The Catechism cites St Augustine’s description of angels: “‘Angel’ is the name of their office, not of their nature. If you seek the name of their nature, it is ‘spirit’; if you seek the name of their office, it is ‘angel’: from what they are — ‘spirit;’ from what they do — ‘angel’” (§ 329).
The term “archangel” occurs only twice in the New Testament, in the First Letter to the Thessalonians (4:16) and the Letter of Jude (1:9). Typically three figures are named as belonging to this highest order of God’s messengers and most fiercely loyal supporters — Gabriel, Raphael and Michael. Other traditions expand this rank to include seven or more figures, but with quite fluid boundaries and always including the famed triumvirate. These figures reflect in their personalities and missions dimensions of the divine attributes. Thus, Gabriel (Gavri’el) means “God’s strength,” Raphael (Refa’el) “God’s healing/cure,” and Michael (Mikha’el) from the rhetorical question “Who is like God?” embodies the incomparability of the divine presence.

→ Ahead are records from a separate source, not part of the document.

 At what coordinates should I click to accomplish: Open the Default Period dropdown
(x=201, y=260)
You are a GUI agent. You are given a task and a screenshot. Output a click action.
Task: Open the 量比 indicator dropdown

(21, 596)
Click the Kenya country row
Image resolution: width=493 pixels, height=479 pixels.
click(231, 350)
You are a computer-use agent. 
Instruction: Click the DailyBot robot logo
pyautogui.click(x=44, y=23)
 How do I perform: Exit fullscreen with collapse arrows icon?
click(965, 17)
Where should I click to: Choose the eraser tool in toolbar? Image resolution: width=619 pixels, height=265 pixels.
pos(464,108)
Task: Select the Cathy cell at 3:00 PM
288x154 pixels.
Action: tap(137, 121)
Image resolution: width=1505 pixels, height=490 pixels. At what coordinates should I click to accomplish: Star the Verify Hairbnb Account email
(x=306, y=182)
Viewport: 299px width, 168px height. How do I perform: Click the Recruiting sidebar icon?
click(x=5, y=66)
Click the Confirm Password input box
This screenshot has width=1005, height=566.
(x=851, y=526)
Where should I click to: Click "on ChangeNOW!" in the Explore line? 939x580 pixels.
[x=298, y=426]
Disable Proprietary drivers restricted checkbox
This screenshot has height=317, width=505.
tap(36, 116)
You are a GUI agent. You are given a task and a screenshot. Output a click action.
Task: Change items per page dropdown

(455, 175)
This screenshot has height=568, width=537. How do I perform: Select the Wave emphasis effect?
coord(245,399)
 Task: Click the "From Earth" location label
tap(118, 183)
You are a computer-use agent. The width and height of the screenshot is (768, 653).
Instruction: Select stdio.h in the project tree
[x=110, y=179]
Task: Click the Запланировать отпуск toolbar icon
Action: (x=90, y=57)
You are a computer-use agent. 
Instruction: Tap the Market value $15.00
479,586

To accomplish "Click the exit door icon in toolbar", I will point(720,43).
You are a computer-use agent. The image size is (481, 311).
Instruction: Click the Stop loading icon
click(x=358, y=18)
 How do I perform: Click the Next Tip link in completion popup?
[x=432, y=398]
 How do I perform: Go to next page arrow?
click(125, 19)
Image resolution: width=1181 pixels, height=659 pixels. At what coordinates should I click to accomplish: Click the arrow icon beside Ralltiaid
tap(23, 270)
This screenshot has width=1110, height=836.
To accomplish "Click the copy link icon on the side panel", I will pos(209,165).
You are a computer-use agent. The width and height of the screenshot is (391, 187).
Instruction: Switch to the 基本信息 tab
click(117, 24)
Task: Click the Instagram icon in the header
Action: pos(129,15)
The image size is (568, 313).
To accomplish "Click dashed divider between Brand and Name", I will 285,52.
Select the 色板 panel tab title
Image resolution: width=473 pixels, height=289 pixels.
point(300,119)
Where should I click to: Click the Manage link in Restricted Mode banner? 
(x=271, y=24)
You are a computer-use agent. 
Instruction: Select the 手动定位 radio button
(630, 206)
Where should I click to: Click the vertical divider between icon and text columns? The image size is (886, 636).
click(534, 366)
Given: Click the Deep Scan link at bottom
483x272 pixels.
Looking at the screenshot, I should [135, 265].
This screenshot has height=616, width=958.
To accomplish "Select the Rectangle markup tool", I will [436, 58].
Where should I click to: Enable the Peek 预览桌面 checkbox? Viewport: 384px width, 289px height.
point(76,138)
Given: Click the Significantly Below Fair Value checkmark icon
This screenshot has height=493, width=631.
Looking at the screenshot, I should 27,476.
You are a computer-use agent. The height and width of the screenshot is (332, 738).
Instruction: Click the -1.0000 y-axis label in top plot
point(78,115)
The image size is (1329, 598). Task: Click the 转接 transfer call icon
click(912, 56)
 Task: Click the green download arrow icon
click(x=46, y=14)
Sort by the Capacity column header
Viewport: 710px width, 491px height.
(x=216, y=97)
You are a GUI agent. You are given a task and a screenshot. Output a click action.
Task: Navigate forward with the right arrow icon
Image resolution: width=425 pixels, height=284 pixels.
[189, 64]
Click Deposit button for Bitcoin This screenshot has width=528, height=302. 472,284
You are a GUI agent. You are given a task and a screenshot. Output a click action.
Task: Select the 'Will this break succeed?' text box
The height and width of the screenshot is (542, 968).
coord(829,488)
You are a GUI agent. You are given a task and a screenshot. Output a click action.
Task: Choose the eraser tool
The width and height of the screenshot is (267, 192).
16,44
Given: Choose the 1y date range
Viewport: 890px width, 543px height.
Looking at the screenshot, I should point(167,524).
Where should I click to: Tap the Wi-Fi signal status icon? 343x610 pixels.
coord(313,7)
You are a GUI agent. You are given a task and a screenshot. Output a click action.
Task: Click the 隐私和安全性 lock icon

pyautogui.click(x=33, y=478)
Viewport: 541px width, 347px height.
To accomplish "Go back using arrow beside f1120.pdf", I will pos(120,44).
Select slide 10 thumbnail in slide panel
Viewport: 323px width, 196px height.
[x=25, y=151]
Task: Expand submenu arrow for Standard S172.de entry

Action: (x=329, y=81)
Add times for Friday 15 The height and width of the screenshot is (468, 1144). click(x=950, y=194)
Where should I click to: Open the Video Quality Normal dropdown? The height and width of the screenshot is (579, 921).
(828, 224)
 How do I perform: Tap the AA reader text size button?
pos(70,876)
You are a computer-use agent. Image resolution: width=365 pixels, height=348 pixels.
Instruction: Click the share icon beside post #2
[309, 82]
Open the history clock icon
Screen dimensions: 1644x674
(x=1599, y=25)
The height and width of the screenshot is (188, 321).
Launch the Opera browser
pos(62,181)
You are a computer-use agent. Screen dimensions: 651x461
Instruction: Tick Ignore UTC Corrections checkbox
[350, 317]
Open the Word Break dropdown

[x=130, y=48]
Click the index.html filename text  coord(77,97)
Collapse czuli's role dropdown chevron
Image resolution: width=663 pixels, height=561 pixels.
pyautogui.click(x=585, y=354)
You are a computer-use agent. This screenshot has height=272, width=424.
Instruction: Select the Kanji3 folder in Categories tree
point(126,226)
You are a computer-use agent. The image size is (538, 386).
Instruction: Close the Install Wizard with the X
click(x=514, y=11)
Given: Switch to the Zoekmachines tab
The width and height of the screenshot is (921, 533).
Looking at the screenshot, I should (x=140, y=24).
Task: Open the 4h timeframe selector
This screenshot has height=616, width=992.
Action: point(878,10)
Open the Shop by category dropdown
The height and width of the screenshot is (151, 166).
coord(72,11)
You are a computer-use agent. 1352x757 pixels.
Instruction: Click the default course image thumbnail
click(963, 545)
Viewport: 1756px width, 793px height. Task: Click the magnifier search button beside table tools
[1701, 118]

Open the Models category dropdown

These archangels, along with their attendant ranks (which the angelologist Dionysus grouped into nine levels or “choirs”) are traditionally viewed as intermediaries between God and human beings. They are composed purely of spirit but do exhibit individual centers of will and intellect. (How exactly they “learn” has been debated by scholastic theologians, for since they do not have them, they cannot receive information from the material senses and subsequently abstract information through phantasms in the process Thomas Aquinas would describe as human epistemology, Summa Theologiae I, Q85, a1. Rather, it is commonly assumed that they learn through “infused” knowledge).
As we know, angelic wills are subject to temptation and corruption, for the former archangel Lucifer (from the Hebrew Helel Ben-Schachar, “the shining star and son of the Dawn,” which St. Jerome translated as lux-fero “light bringer”) allowed pride to disrupt his relationship with God. Any created self, human or angelic, aware of his own self-consciousness as a distinct “I” is faced with an immediate and pressing choice: to realize his radical dependence upon his Creator and thus fall on his knees in worship of him to whom he owes his existence, or to attempt to “set up on his own,” gravitating the center of his life eternally around his own limited being, in a self-deluded escapism from his own nature as divine son or daughter. The angels face no less of a radical alternative, and have reacted throughout history accordingly.
Doubtless we hold the angels in high esteem for their closeness to God, yet it was to us human sinners, not those dwelling in unapproachable Light, that the call to preach the Good News to the ends of the Earth was made. As John Henry Newman once wrote, “He left behind Him preachers, teachers, and missionaries, in His stead. Well then, my brethren, you will say, since on His coming all about Him was so glorious, such as He was, such must His servants be, such His representatives, His ministers, in His absence; as He was without sin, they too must be without sin; as He was the Son of God, they must surely be Angels. Angels, you will say, must be appointed to this high office, Angels alone are fit to preach the birth, the sufferings, the death of God. They might indeed have to hide their brightness, as He before them, their Lord and Master, had put on a disguise; … And yet, my brethren, so it is, He has sent forth for the ministry of reconciliation, not Angels, but men; He has sent forth your brethren to you, not beings of some unknown nature and some strange blood, but of your own bone and your own flesh, to preach to you.”
It is within our dusty, leaking earthen vessels that, with the help of the archangels, we are called and able to bring to the rest of the world the treasure of wealth untold, the salvific truths of God’s Word and very Life. It is the human vocation to echo the glorious and eternal cries of the angels, but from within space and time; to be, as Rabbi Abraham Heschel once put it, “cantors of the universe, able to sing praise and thanks in the name of the whole cosmic community of which we are a part.”
Michael M. Canaris of Collingswood is an administrator at Fairfield University’s Center for Faith and Public Life and is on the faculty for the Department of Philosophy, Theology, and Religious Studies at Sacred Heart University.